STUDY QUESTIONS —
- A) Please repeat the part of the Alzheimer's passage that opens with the words containing "In AD, many" and closes with "also be present.", swapping "memory problems" for "memory difficulties".
- B) In the Alzheimer's passage, what makes many neurons stop functioning and lose their connections with other neurons?

SUPPLIED PASSAGE —
________________________

Alzheimer’s disease (AD) is a progressive neurologic disorder that causes the brain to shrink (atrophy) and brain cells to die. It is the most common cause of dementia, which leads to cognitive function deterioration. Globally, 50 million people are affected by dementia, and between 60-70% are estimated to have AD. The exact cause of AD is not yet fully understood, but factors like aging, family history, untreated depression and lifestyle factors associated with cardiovascular disease are thought to increase the risk of developing AD.

In AD, many neurons stop functioning, lose connections with other neurons, because proteins build up and form abnormal protein aggregates called ‘plaques’ and ‘tangles’. Eventually, nerve cells die, and brain tissue is lost. As AD is a progressive disease, which means gradually, more parts of the brain are damaged resulting increase or worsening of symptoms. At early stage of disease develops, the first sign is usually minor memory problems such forgetting about recent activities. However, as the disease progresses, memory problems become severe, and other symptoms may also be present.

________________________

MATERIAL PROVIDED —
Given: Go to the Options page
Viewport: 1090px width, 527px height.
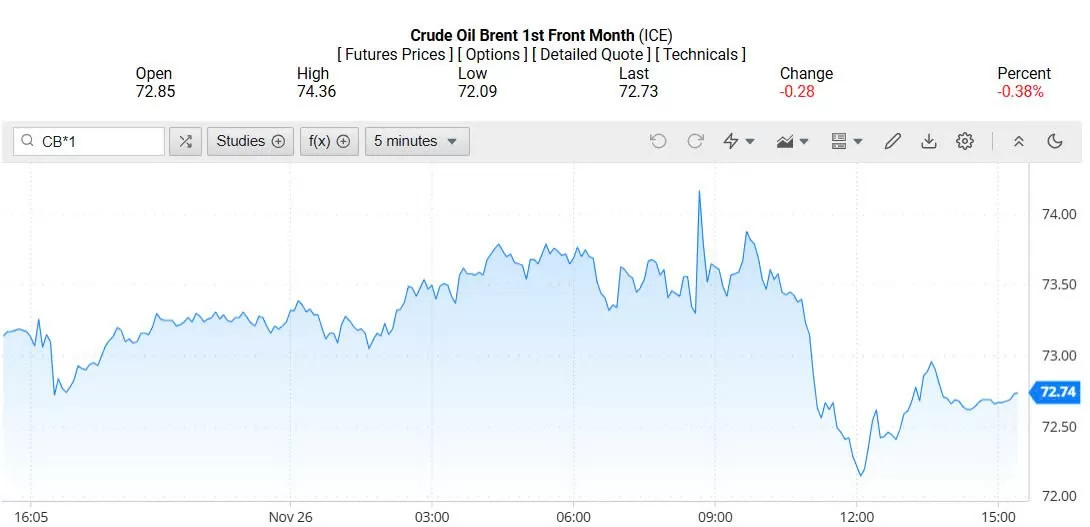Looking at the screenshot, I should pyautogui.click(x=493, y=55).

________________________

YOUR RESPONSES —
- A)
In AD, many neurons stop functioning, lose connections with other neurons, because proteins build up and form abnormal protein aggregates called ‘plaques’ and ‘tangles’. Eventually, nerve cells die, and brain tissue is lost. As AD is a progressive disease, which means gradually, more parts of the brain are damaged resulting increase or worsening of symptoms. At early stage of disease develops, the first sign is usually minor memory difficulties such forgetting about recent activities. However, as the disease progresses, memory difficulties become severe, and other symptoms may also be present.

- B) Proteins build up and form abnormal protein aggregates called "plaques" and "tangles," so many neurons stop functioning and lose connections with other neurons.